The Rams can offer Ndamukong Suh something nobody else can

The Rams would love to imagine Ndamukong Suh joining Aaron Donald in their defensive front. Jake Roth/USA TODAY Sports

LOS ANGELES -- They opened their facility, detailed their scheme, picked up the check, and now, hopelessly, they wait.

The Los Angeles Rams were the third of at least four stops on Ndamukong Suh's captivating, flourishing free-agent tour, which traveled previously through New Orleans and Tennessee and will now head 350 miles north, for a Wednesday visit with Jon Gruden's Oakland Raiders.

The Rams' coaches went through film with Suh at their headquarters in Thousand Oaks, California, on Tuesday afternoon, then Sean McVay and key members of the front office hit up Los Angeles for dinner. They don't offer the best fit and probably won't provide the most money, but the Rams possess something that is both captivating and unique: The ability to play under Wade Phillips, one of the game's most celebrated defensive coordinators, and the ability to play alongside Aaron Donald, perhaps the only defensive tackle more disruptive than Suh.

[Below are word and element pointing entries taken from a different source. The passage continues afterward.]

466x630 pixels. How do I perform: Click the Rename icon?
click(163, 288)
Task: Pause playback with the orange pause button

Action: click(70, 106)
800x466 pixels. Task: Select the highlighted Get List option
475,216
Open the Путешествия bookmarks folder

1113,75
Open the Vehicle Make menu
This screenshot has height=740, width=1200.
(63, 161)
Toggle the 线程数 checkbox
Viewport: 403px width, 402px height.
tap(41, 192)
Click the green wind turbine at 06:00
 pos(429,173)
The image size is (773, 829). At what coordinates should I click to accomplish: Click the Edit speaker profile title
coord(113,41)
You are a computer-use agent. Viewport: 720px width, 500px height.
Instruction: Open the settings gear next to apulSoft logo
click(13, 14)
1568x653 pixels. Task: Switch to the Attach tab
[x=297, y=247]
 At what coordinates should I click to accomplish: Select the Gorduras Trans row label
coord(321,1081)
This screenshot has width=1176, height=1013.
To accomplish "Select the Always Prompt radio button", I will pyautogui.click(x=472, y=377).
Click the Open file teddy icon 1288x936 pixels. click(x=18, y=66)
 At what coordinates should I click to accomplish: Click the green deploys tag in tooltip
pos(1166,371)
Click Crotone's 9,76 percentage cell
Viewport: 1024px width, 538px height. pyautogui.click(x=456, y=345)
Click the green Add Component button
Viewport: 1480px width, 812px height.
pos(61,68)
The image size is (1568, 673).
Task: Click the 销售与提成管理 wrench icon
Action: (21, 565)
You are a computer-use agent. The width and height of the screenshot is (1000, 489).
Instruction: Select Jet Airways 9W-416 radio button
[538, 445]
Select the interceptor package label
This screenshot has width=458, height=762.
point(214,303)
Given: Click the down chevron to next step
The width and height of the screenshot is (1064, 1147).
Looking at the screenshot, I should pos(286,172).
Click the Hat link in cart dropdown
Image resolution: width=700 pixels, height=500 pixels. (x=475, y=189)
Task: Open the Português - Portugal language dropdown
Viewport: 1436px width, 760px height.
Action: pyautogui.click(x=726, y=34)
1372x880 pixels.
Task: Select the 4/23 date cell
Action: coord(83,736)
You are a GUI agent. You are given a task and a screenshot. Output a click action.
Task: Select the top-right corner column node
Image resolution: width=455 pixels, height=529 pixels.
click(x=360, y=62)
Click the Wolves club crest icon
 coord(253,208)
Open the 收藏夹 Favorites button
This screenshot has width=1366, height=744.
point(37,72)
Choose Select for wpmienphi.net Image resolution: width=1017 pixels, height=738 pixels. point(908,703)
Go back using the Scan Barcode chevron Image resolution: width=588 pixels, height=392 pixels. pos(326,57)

Adding Suh to the same defensive line as Donald seems unrivaled throughout NFL history, akin to DeMarcus Cousins joining the same New Orleans Pelicans frontcourt as another skilled, athletic, explosive big man in Anthony Davis -- except, the Rams hope, with success more easily attainable.

Donald and Suh would give the Rams quite possibly the game's two best interior pass-rushers on the same defensive line, with quite possibly the game's best secondary -- consisting of Aqib Talib, Marcus Peters, Lamarcus Joyner, John Johnson and Nickell Robey-Coleman -- situated behind them.

Suh has spent the vast majority of his eight-year career -- a career that consists of three All-Pro selections and 51 1/2 sacks -- operating between the opposing left guard and left tackle as the 3-technique. But that's where Donald plays, so the Rams would ask Suh to be their nose tackle in 3-4 base sets, with Michael Brockers remaining a defensive end on the other side. Suh has only played in a 4-3 system, but Phillips' 3-4 defense operates similarly as a one-gap penetrating front.

Suh, 31, wouldn't have to make much of an adjustment -- but he might have to give up some money.

The Rams have something in the neighborhood of $25 million in 2018 salary-cap space once you account for their draft pool. But they have to set aside enough room to potentially give Donald a market-altering extension; the type Suh signed only three years earlier. They would prefer to lock up Suh to a multiyear contract, a source said, but they can't do so for top dollar. A three-year deal averaging $10 million could make sense for them, but the question is whether it makes sense for Suh.

Suh was once the game's highest-paid defensive player, a distinction Donald now aims to hold. He signed a six-year, $114 million contract with the Miami Dolphins in 2015, after five seasons with the Detroit Lions, and now the Rams hope Suh is simply looking to win.

The Rams, 11-5 last season, can offer him that chance. They first broached the possibility of signing Suh with Donald, just to make sure the reigning Defensive Player of the Year wouldn't feel insulted by the aggressive pursuit of another interior defender when his own extension remains unsettled.

Donald was good with it.

Now the Rams will wait and see if Suh feels the same.